-- Provided information follows --

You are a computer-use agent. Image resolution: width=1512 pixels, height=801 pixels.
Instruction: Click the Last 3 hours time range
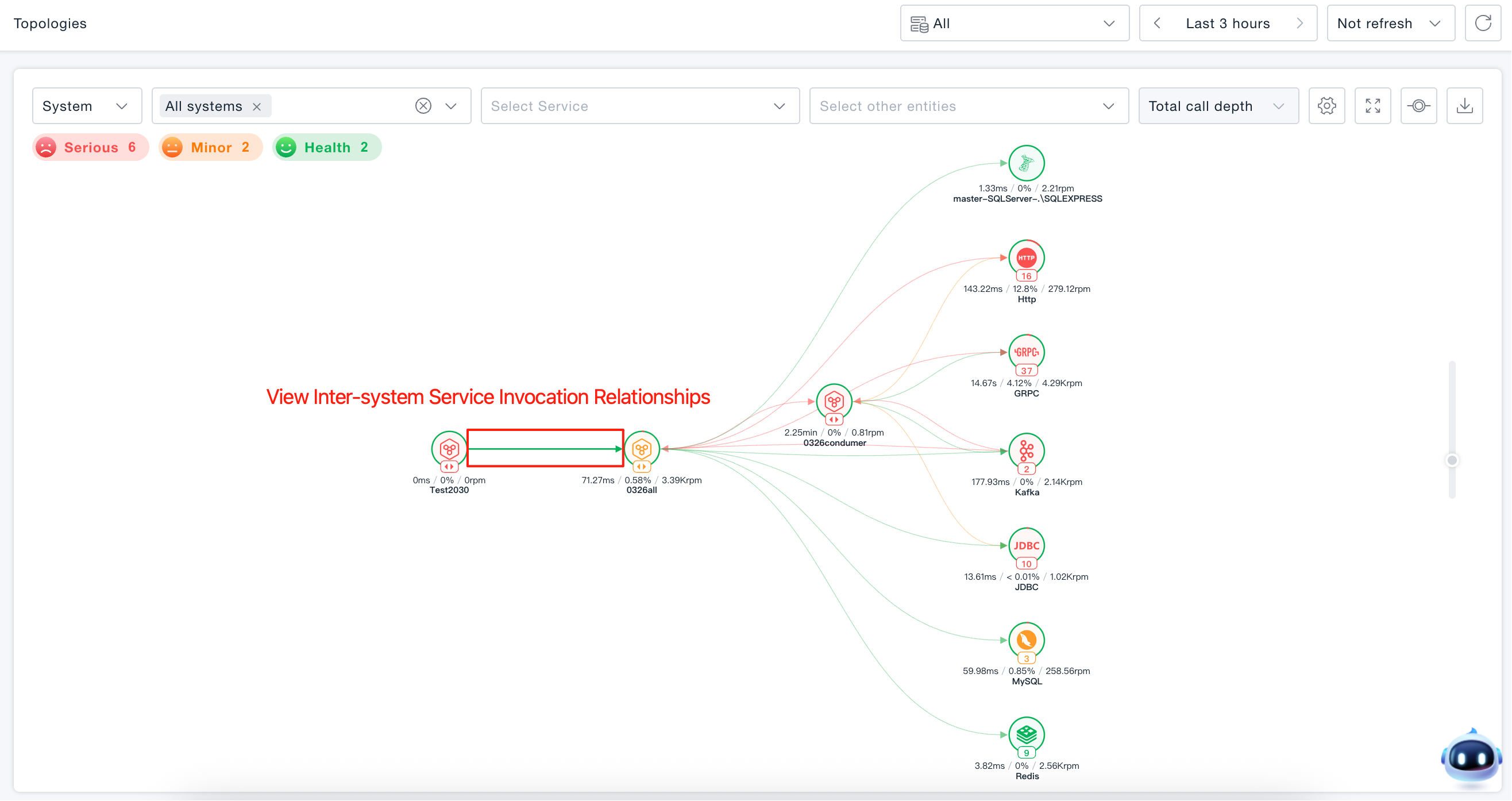pyautogui.click(x=1227, y=24)
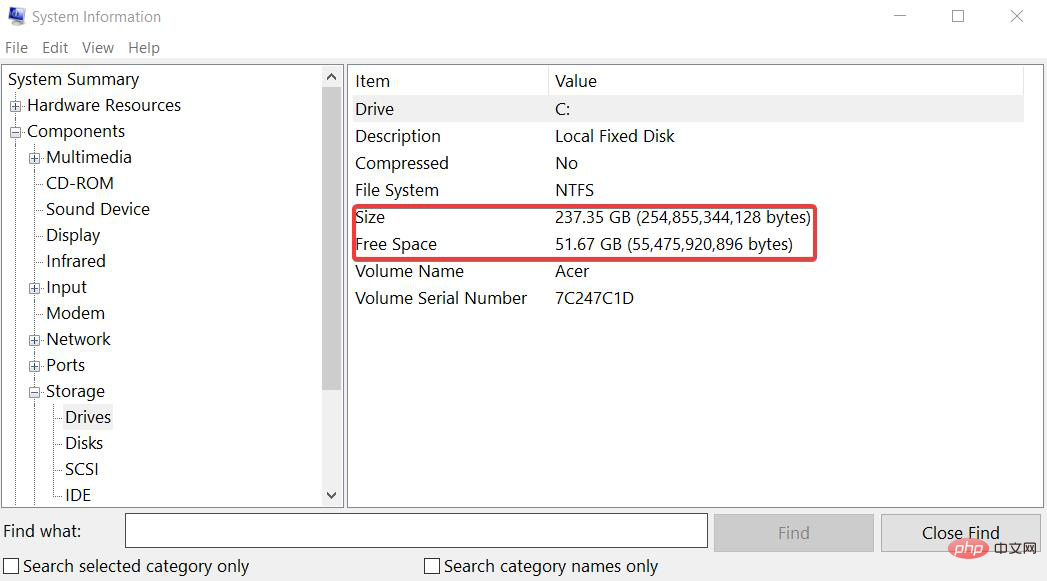
Task: Select Drives under Storage
Action: pyautogui.click(x=86, y=417)
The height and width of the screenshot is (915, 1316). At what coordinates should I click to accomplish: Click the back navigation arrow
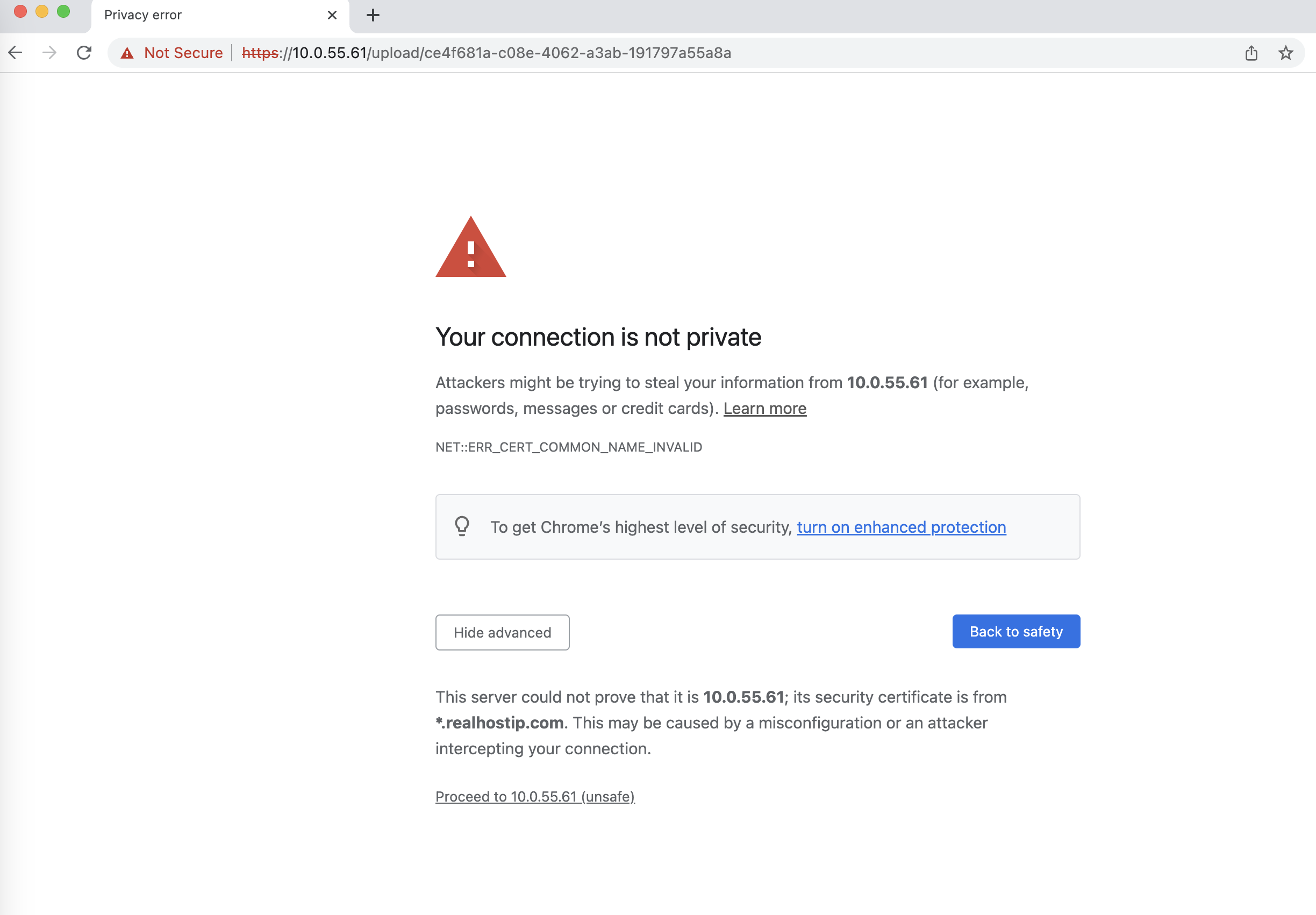(15, 53)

-- Provided information concluded --

* Problem to solve *
Starting at the line containing "Instruction: Click the", output every remaining line of the records above exactly, the last one included. Nothing else belongs in the output, and no pictures either.

* Answer to this task *
Instruction: Click the Last 3 hours time range
pyautogui.click(x=1227, y=24)
Task: Select Drives under Storage
Action: pyautogui.click(x=86, y=417)
The height and width of the screenshot is (915, 1316). At what coordinates should I click to accomplish: Click the back navigation arrow
(15, 53)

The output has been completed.